Also known as cave lines, distance lines, penetration lines and jackstays. These are permanent or temporary lines laid by divers to mark a route, particularly in caves, wrecks and other areas where the way out from an overhead environment may not be obvious. Guidelines are also useful in the event of silt out.

Distance lines are wound on to a spool or a reel. The length of the distance line used is dependent on the plan for the dive. An open water diver using the distance line only for a surface marker buoy may only need 50 metres / 165 feet, whereas a cave diver may use multiple reels of lengths from 50 ft (15 m) to 1000+ ft (300 m).

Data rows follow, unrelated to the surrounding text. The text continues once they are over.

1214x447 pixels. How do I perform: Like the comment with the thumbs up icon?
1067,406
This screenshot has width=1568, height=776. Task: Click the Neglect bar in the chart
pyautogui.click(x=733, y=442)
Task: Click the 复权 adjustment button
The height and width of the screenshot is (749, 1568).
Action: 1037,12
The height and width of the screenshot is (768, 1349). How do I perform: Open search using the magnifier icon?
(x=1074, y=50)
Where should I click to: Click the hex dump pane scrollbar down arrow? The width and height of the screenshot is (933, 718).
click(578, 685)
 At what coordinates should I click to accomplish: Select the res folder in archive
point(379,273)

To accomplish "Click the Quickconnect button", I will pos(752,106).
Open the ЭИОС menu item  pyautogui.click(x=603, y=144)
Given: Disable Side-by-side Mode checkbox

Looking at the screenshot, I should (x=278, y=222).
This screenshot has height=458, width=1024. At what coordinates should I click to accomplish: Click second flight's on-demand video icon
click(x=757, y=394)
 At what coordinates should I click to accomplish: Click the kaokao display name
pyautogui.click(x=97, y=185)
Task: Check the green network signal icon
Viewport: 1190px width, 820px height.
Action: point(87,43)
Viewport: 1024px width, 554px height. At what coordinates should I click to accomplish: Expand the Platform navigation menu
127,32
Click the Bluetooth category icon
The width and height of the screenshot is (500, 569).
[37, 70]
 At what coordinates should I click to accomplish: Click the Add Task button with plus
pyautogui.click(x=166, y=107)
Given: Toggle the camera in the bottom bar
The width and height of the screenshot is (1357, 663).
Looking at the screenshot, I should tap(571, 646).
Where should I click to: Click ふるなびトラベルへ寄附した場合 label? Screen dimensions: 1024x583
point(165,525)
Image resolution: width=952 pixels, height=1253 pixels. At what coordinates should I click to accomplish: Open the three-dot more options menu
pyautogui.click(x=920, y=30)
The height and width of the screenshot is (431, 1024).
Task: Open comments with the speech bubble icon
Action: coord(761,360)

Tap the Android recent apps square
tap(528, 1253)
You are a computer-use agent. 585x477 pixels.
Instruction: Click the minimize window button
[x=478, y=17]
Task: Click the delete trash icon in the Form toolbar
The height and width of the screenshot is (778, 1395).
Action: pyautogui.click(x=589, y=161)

Reels for distance lines may have a locking mechanism, ratchet or adjustable drag to control deployment of the line and a winding handle to help keep slack line under control and rewind line. Lines are used in open water to deploy surface marker buoys and decompression buoys and link the buoy on the surface to the submerged diver, or may be used to allow easy return navigation to a point such as a shotline or boat anchor.

The material used for any given distance line will vary based on intended use, nylon being the material of choice for cave diving. A common line used is 2 mm (0.08 inch) polypropylene line when it does not matter if the line is buoyant.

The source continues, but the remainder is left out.